I have a couple of people whom I’ve supplied with a steady flow of rhubarb this year, one friend who gets quite a bit of kale, and a neighbour who’s collected berries and bay leaves from by the front wall, being too shy to walk in.

I’m glad my front garden is helping people get the freshest of the fresh into their tummies this year – in some cases, fruit so fresh it’s still surprised.

I’ve made some new friends, had some great conversations and also gotten brilliant exercise weeding and planting. I’ve not gone hungry myself, either.
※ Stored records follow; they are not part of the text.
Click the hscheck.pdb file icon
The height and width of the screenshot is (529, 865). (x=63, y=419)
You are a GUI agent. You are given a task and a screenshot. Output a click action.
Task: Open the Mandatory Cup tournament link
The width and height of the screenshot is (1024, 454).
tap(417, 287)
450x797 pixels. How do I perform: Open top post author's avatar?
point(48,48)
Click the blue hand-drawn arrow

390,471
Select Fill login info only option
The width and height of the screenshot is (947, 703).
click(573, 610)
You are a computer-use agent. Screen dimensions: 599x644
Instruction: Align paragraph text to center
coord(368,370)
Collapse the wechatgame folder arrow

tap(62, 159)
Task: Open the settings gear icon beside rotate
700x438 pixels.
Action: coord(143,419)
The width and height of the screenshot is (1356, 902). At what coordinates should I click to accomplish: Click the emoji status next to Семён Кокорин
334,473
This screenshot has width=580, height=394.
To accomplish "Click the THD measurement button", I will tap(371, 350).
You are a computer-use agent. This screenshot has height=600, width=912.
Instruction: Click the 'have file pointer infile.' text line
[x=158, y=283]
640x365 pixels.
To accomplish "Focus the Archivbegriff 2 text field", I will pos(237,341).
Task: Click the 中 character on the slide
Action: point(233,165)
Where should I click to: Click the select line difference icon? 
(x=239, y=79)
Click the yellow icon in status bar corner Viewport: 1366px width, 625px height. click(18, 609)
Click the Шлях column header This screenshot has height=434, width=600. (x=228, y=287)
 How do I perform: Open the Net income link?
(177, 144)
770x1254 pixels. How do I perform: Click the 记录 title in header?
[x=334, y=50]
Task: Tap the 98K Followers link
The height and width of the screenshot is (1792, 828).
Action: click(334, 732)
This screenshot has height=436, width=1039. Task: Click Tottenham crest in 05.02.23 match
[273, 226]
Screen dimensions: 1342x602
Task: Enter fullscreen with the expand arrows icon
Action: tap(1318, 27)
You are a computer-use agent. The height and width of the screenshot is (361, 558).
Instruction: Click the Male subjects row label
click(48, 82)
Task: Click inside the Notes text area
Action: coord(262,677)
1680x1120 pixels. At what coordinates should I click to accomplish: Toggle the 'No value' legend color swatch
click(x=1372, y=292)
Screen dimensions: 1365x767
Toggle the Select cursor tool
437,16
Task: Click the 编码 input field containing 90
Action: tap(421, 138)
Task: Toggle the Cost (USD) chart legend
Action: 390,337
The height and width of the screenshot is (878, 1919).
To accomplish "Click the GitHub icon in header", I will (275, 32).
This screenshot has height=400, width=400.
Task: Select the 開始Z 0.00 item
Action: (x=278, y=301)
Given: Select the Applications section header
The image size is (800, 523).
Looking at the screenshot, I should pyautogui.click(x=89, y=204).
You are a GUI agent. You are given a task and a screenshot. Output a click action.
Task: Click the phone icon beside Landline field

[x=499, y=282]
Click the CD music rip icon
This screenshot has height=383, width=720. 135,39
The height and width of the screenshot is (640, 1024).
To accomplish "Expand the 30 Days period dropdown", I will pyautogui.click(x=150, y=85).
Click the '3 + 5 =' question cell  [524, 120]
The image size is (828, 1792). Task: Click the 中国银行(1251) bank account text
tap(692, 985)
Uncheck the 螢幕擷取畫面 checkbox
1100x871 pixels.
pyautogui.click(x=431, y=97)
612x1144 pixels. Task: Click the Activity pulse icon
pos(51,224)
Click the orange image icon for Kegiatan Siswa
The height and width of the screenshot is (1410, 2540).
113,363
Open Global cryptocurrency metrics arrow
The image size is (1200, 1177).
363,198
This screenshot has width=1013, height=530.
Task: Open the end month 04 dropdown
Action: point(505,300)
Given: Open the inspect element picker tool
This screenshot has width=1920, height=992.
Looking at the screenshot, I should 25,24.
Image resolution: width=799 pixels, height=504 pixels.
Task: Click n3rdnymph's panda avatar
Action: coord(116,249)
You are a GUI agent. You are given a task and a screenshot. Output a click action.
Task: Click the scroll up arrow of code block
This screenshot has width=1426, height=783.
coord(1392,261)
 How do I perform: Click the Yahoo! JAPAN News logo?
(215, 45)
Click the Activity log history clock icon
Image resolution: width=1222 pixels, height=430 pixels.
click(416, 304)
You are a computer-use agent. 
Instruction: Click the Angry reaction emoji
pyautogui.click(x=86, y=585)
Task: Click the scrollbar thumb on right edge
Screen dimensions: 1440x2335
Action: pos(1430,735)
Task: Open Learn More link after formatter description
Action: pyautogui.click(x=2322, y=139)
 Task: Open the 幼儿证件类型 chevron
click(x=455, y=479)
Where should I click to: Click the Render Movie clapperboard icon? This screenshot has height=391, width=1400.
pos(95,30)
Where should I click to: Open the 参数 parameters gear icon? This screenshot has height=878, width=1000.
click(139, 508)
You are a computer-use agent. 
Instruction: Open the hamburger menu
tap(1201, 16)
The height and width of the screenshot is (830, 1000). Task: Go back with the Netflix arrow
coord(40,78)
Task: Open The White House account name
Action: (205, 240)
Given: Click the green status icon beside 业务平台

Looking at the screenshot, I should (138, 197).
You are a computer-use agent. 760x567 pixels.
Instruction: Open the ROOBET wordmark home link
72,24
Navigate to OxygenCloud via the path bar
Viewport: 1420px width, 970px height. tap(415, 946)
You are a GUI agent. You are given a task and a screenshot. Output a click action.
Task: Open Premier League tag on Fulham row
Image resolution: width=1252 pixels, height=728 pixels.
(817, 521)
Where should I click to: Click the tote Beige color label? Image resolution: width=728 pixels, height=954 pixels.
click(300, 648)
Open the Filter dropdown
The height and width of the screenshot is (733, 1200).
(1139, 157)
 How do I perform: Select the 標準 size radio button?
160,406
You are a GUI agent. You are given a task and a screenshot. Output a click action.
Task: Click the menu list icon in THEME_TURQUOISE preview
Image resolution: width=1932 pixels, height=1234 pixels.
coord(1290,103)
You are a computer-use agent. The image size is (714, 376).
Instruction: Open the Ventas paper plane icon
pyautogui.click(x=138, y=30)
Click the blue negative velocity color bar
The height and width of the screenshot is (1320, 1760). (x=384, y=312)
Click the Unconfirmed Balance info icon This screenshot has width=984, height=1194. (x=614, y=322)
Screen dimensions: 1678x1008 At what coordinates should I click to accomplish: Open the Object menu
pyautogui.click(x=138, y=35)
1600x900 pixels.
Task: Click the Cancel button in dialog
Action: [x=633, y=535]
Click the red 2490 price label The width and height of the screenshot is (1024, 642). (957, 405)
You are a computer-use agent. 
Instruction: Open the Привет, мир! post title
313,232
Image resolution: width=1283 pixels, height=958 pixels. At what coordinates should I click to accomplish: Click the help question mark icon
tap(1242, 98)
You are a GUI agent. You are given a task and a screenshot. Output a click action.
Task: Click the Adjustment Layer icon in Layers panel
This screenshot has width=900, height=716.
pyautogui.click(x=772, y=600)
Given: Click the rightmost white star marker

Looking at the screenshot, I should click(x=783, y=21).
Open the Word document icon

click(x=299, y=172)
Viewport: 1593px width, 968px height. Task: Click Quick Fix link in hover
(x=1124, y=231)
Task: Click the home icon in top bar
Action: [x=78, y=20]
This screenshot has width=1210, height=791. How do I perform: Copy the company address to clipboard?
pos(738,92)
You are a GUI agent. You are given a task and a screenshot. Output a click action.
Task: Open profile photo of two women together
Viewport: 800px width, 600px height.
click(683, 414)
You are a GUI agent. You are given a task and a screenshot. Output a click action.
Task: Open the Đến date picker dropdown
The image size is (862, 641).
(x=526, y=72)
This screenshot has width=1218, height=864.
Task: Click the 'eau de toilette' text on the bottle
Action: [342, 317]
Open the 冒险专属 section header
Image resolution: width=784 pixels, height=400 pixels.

Wouldn’t it be excellent if a few more people would do this, so we could exchange our gluts of produce with one another, and make it available to anyone who’s short of cash or only wants a small amount of something?

Solidarity Suppers

One little project that paid serious dividends in friendships, staving off hunger and saving pennies, was the Solidarity Supper. In one especially lean period, I found I had nothing in my wallet, and nothing much in the larder, either. But I did have frozen mince, and some carrots. So I put out an invitation on Facebook to a ‘Solidarity Supper’, inviting anyone in a similar position to bring any foody odds and ends they had (but still to come along if they had nothing), and we would cook together, see what we came up with, eat together and dish out the leftovers for takeaway.

What a treat it turned out to be: all I had to supply was the oven and some sofas, plus my meagre pantry. On one occasion, around 18 of us gathered together, many having brought bread, home-made dishes and produce they’d grown themselves.

It was lovely sitting and eating together, squashed up cosily on sofas and cushions and the floor. People got a good meal, pretty much free, but the best thing was seeing friendships being formed and built upon as we ran successive events.

There really is nothing like breaking bread together to build a bond, and it’s a testament to the Manx spirit of community that so many people were so willing to regularly help one another out. Hats off to us!